===== EXERCISE INPUT

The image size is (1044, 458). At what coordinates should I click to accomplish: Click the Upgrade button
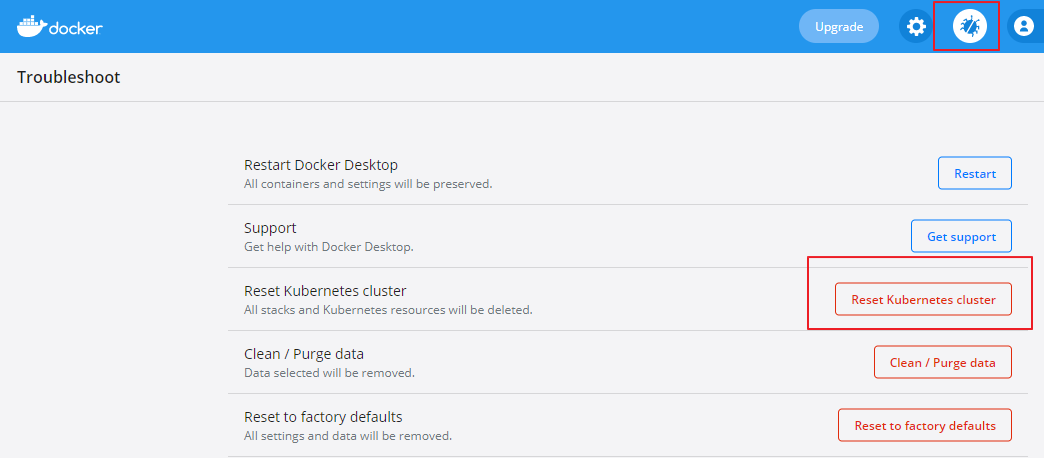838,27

==========
===== EXERCISE INPUT

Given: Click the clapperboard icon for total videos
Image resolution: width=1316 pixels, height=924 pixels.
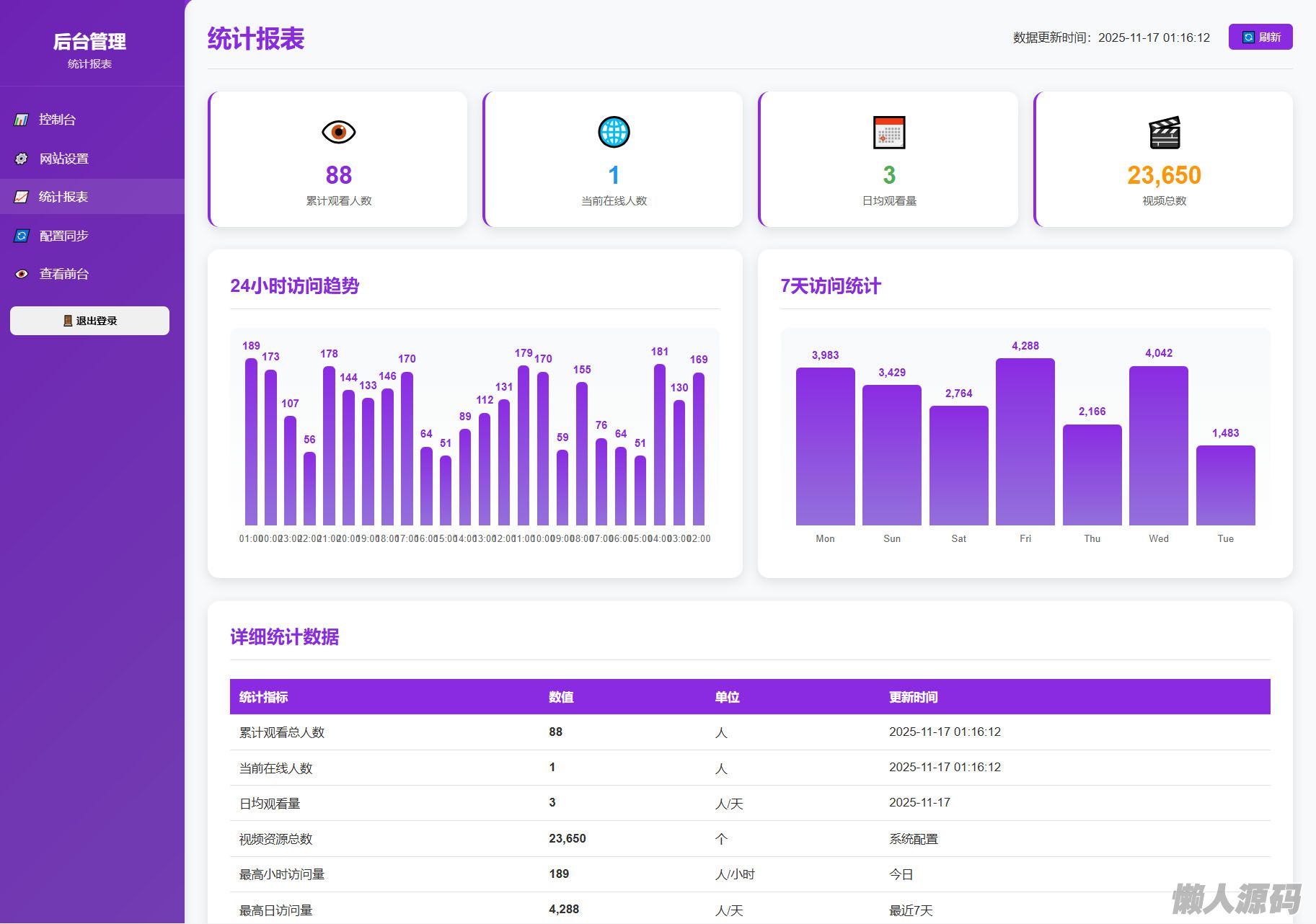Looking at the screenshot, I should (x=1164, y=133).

==========

◆ **WORK TO DO**: Locate each line in the entries above that contains the word "Click", treating uppercase and lowercase as different, and copy every such line in full.

◆ **RESULT OF THIS TASK**:
The image size is (1044, 458). At what coordinates should I click to accomplish: Click the Upgrade button
Given: Click the clapperboard icon for total videos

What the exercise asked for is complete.